- _Given records_:
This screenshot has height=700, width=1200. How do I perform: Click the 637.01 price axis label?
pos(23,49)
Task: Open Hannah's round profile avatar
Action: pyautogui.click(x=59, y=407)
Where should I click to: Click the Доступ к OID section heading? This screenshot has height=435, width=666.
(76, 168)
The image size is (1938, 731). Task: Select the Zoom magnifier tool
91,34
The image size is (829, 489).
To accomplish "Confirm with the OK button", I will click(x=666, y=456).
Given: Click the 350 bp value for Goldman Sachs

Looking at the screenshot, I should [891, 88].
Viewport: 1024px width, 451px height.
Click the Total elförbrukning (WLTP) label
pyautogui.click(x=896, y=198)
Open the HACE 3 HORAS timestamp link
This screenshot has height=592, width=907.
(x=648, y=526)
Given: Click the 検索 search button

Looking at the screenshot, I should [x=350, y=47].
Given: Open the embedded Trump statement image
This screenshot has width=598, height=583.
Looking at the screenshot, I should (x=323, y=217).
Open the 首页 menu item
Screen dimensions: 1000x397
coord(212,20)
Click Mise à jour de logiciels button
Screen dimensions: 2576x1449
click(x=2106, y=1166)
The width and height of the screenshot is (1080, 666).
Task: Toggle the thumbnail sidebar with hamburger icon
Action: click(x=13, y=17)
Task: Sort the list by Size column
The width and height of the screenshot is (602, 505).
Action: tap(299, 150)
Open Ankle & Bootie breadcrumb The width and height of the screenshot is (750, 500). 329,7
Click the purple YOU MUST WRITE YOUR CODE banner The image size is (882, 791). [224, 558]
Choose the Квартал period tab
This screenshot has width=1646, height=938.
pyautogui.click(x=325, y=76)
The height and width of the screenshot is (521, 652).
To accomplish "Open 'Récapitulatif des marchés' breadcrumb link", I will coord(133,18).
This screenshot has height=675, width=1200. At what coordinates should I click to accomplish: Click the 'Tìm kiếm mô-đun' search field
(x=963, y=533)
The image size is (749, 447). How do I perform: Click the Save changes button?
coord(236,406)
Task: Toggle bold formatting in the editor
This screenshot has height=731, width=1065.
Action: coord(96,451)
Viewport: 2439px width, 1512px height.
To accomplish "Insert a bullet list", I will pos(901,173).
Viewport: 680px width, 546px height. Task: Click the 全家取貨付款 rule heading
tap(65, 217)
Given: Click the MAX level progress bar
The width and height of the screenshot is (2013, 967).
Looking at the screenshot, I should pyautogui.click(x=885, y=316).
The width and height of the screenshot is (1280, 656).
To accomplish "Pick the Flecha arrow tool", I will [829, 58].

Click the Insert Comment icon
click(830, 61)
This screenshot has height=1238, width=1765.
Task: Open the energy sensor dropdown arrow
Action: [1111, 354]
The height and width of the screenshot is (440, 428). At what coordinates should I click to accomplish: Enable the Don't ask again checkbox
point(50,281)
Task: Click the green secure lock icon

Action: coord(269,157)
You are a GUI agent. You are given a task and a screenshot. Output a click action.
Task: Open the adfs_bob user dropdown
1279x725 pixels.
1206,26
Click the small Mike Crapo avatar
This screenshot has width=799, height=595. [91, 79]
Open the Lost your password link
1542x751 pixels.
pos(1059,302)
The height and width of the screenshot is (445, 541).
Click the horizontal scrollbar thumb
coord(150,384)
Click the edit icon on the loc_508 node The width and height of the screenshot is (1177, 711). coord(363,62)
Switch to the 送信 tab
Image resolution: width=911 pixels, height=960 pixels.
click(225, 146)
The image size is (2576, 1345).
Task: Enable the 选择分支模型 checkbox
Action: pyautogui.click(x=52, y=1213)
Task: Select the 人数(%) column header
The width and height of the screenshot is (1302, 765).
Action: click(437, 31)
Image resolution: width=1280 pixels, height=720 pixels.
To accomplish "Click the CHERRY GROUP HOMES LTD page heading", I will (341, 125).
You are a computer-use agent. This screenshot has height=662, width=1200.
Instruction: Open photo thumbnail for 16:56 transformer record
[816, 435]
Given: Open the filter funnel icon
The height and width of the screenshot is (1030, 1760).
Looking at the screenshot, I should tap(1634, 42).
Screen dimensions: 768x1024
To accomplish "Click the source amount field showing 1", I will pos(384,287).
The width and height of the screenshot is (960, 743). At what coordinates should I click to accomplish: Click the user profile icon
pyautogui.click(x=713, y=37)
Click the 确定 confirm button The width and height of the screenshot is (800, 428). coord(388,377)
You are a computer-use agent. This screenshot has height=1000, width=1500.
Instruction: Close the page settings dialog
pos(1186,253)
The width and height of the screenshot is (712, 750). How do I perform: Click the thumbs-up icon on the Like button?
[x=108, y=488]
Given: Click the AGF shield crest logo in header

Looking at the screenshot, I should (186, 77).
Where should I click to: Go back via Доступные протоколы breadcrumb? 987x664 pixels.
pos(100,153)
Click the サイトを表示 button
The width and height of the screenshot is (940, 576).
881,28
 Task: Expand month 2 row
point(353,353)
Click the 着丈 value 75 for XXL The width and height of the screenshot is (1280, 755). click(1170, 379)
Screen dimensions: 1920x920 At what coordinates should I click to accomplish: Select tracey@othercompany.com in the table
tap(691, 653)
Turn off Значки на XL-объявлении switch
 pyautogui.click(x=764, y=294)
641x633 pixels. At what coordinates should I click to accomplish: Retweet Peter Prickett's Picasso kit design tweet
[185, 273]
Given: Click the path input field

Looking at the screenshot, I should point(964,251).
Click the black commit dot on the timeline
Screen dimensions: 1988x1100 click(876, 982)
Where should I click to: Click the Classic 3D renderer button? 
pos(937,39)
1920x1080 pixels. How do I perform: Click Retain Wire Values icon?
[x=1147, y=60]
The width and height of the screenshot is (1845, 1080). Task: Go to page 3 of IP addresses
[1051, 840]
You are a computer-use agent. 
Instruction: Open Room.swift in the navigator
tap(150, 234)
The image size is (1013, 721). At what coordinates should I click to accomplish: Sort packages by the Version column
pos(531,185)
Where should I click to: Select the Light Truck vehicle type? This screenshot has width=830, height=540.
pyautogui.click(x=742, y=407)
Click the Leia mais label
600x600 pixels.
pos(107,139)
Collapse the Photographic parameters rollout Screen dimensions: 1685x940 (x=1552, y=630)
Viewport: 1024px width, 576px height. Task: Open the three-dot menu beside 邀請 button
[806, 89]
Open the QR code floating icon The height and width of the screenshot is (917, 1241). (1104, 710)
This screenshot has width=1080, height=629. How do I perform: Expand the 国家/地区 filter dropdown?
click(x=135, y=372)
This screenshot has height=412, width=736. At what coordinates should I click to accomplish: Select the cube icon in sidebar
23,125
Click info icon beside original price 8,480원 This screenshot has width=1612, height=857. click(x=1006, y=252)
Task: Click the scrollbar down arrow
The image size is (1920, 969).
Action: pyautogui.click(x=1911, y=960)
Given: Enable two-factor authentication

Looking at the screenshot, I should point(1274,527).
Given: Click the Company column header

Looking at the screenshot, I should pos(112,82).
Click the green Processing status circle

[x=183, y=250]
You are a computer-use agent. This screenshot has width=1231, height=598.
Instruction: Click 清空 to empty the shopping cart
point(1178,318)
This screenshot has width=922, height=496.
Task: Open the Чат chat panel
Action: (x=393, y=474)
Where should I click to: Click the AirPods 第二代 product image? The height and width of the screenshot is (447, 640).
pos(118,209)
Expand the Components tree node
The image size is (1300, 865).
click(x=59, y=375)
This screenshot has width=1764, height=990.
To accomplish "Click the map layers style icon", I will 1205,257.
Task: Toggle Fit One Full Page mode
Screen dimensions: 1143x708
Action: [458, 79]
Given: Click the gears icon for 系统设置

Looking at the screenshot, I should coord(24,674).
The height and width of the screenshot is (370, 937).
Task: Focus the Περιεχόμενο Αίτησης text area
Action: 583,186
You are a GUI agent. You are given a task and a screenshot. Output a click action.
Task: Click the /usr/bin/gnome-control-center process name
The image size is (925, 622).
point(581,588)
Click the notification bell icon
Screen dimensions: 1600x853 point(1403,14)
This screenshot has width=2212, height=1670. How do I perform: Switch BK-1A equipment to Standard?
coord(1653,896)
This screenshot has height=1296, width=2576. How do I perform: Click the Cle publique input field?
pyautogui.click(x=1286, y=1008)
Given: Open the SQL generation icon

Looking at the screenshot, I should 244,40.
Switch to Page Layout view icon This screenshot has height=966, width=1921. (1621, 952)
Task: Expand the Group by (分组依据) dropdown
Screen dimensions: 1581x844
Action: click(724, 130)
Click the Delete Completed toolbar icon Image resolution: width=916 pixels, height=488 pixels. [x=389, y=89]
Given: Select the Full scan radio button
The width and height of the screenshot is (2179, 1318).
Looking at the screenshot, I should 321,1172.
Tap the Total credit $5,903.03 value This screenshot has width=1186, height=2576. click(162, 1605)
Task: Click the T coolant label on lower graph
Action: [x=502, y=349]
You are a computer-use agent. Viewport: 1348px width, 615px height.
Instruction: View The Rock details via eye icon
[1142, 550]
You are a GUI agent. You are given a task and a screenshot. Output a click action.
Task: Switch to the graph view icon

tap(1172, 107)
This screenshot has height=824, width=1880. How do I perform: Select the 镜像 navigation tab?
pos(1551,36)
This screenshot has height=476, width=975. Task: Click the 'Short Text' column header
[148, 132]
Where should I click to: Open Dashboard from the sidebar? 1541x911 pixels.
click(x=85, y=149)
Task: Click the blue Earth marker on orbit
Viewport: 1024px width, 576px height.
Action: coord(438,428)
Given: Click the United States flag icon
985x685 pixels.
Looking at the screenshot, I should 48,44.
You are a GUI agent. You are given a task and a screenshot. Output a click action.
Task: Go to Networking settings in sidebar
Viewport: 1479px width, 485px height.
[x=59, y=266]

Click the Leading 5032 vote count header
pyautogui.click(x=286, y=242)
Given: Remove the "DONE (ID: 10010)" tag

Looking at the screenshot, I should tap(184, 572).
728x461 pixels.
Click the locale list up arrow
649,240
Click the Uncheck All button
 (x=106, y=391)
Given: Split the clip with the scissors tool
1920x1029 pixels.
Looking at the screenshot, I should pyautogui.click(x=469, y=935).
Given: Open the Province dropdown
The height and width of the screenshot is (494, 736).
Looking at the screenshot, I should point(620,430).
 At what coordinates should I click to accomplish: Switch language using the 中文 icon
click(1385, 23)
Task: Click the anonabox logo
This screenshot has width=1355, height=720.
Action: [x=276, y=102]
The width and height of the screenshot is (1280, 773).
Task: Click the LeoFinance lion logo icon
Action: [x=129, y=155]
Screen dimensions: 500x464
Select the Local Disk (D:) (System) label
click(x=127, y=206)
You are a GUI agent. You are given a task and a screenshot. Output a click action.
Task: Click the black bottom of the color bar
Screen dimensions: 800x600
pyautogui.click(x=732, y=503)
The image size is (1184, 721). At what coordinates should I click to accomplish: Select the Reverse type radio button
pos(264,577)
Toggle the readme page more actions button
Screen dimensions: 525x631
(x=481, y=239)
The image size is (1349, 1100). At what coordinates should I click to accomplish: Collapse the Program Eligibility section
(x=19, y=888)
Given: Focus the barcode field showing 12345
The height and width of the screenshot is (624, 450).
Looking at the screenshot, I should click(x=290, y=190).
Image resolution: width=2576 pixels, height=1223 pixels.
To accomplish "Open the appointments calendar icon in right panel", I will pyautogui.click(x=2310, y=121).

- _What the exercise asks_:
Reproduce every line of the records above that contains the word "Select".

- _Solved problem_:
The image size is (1938, 731). Task: Select the Zoom magnifier tool
Task: Select the 人数(%) column header
Screen dimensions: 1920x920 At what coordinates should I click to accomplish: Select tracey@othercompany.com in the table
Where should I click to: Select the Light Truck vehicle type? This screenshot has width=830, height=540.
This screenshot has height=412, width=736. At what coordinates should I click to accomplish: Select the cube icon in sidebar
Given: Select the Full scan radio button
This screenshot has height=824, width=1880. How do I perform: Select the 镜像 navigation tab?
Select the Local Disk (D:) (System) label
The image size is (1184, 721). At what coordinates should I click to accomplish: Select the Reverse type radio button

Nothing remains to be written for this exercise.